EXERCISE AIM -> Leave the images out, and otherwise write out each entry exactly.
### RECORDS TO PROCESS ###
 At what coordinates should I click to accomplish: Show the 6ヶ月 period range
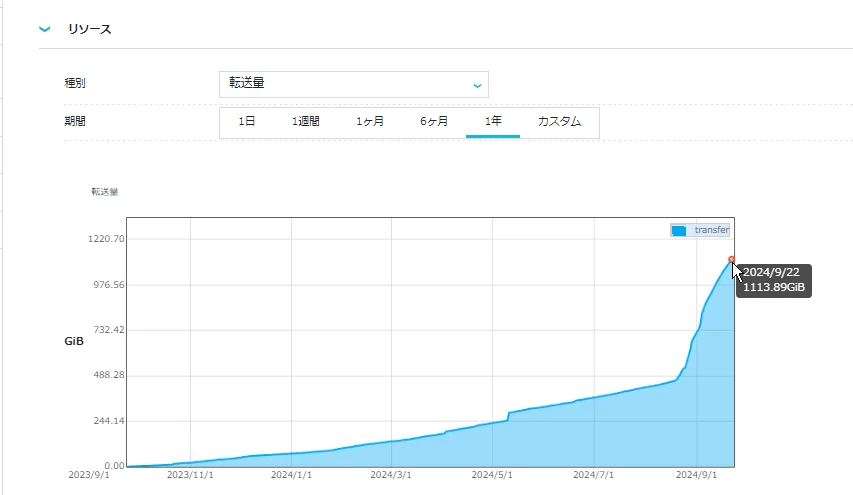click(x=434, y=121)
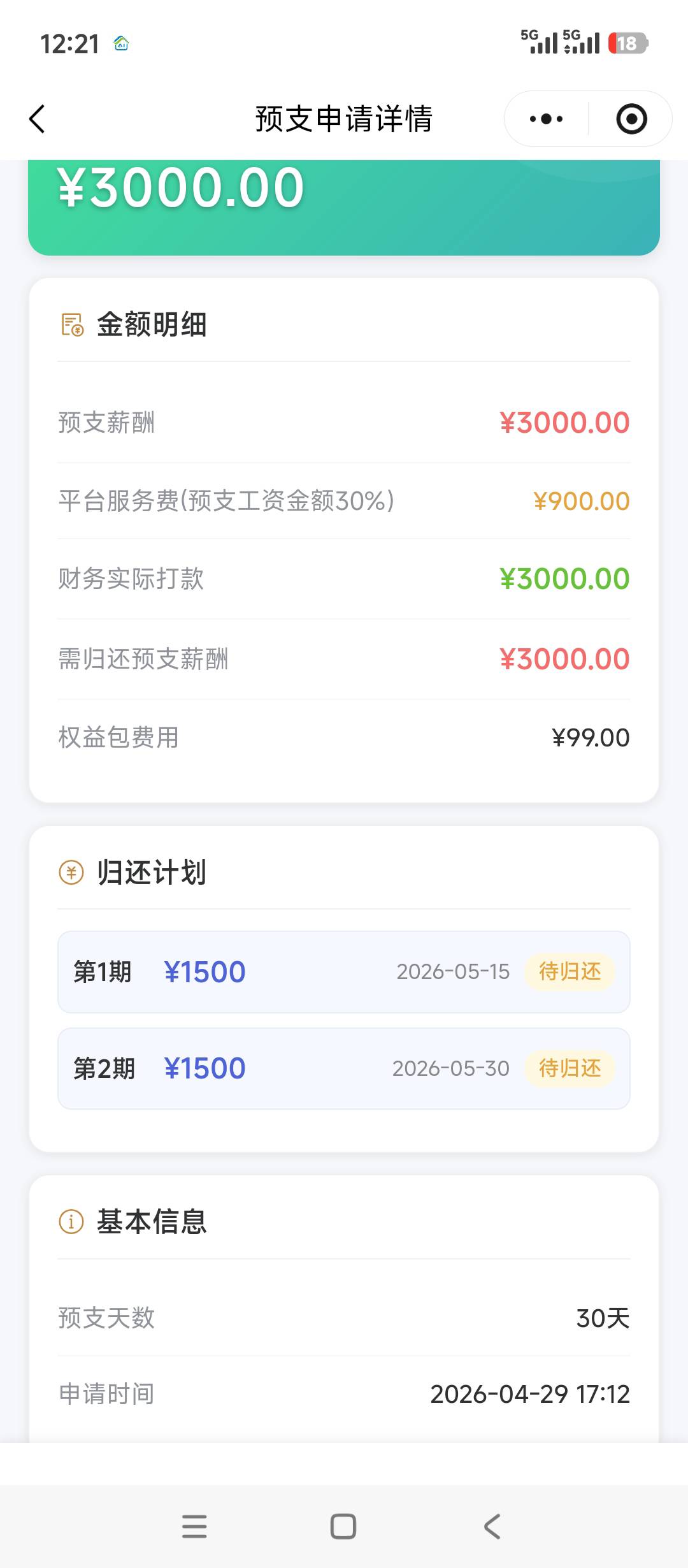Tap the green ¥3000.00 banner card
Viewport: 688px width, 1568px height.
[343, 204]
###
PROBLEM SOLUTION ->
 At what coordinates should I click to accomplish: Show the 6ヶ月 period range
click(x=434, y=121)
Tap the green ¥3000.00 banner card
Viewport: 688px width, 1568px height.
[343, 204]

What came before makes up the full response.